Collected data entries
>>>>>

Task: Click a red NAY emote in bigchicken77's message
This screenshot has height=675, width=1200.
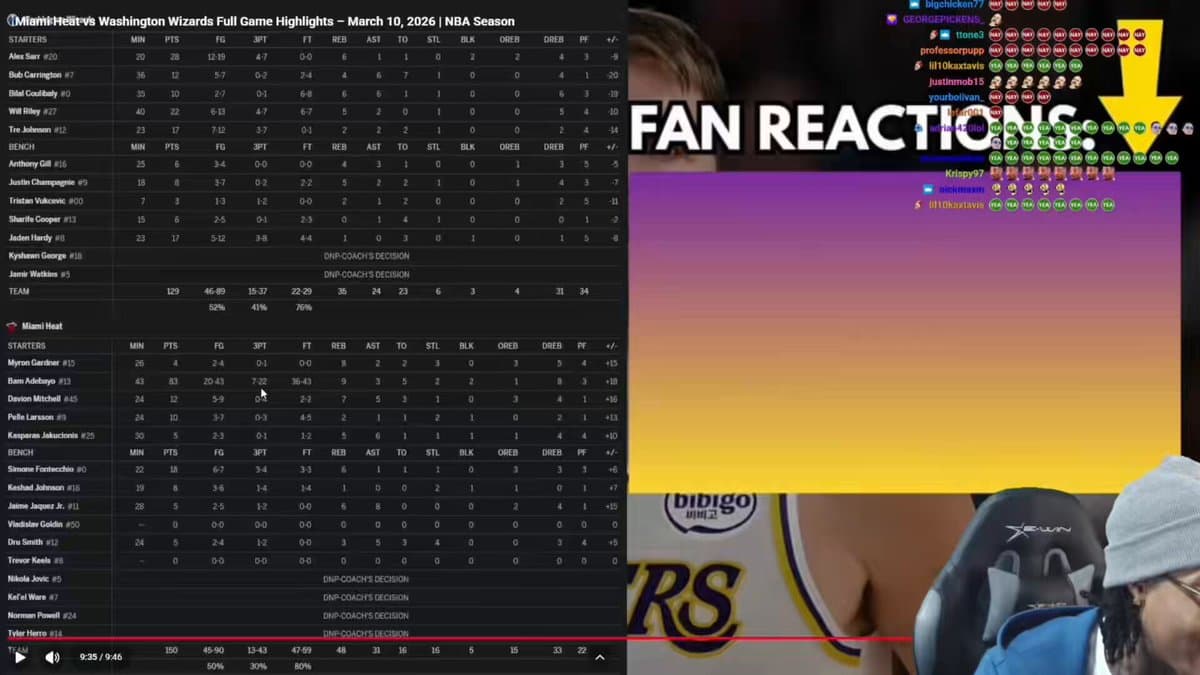Action: (x=995, y=6)
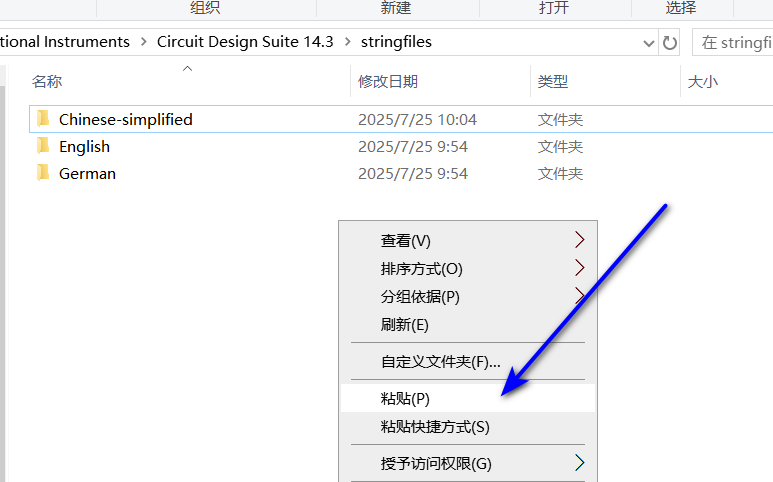Screen dimensions: 773x482
Task: Expand the 查看(V) submenu arrow
Action: (x=579, y=240)
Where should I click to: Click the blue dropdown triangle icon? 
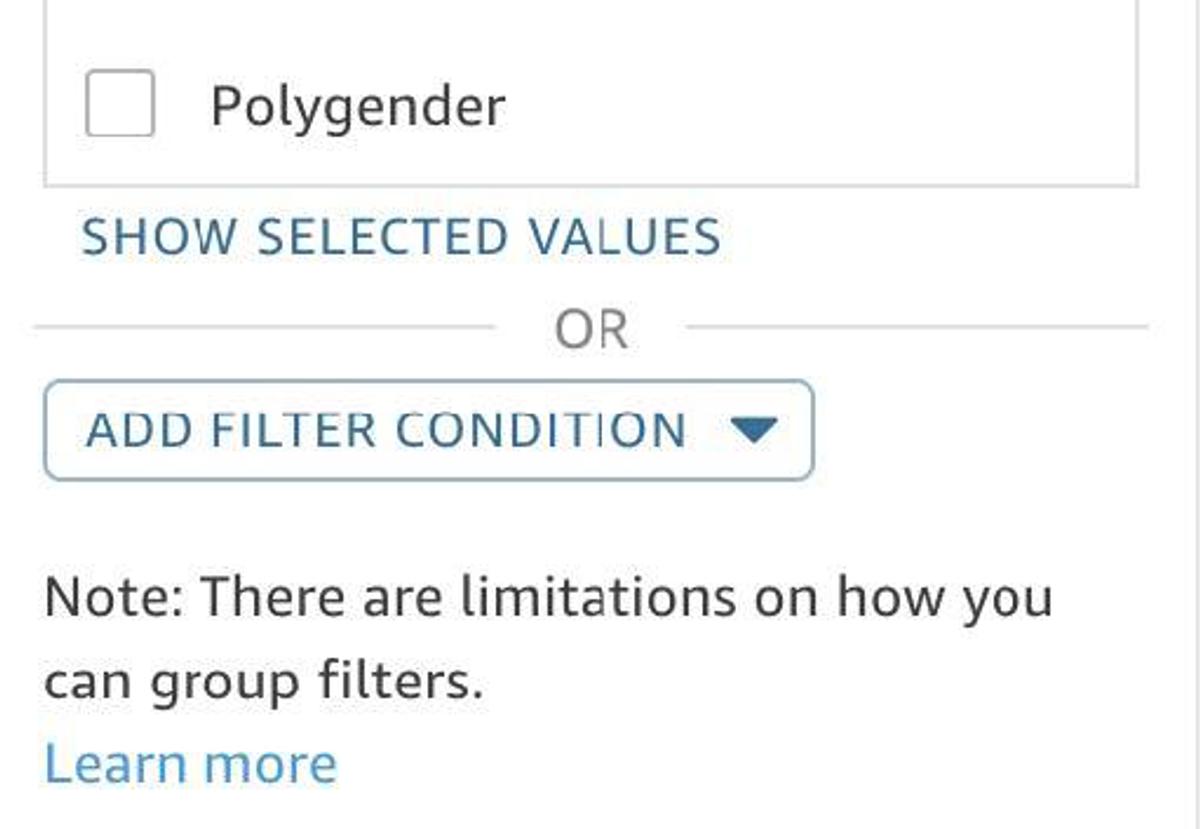pos(754,430)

<<<<<

Exercise -> Lines from the one containing "Where should I" through the end of the entries above, both included, are to be written out exactly; no pictures and no other lines.

Expected output ->
Where should I click to: Click the blue dropdown triangle icon? 
pos(754,430)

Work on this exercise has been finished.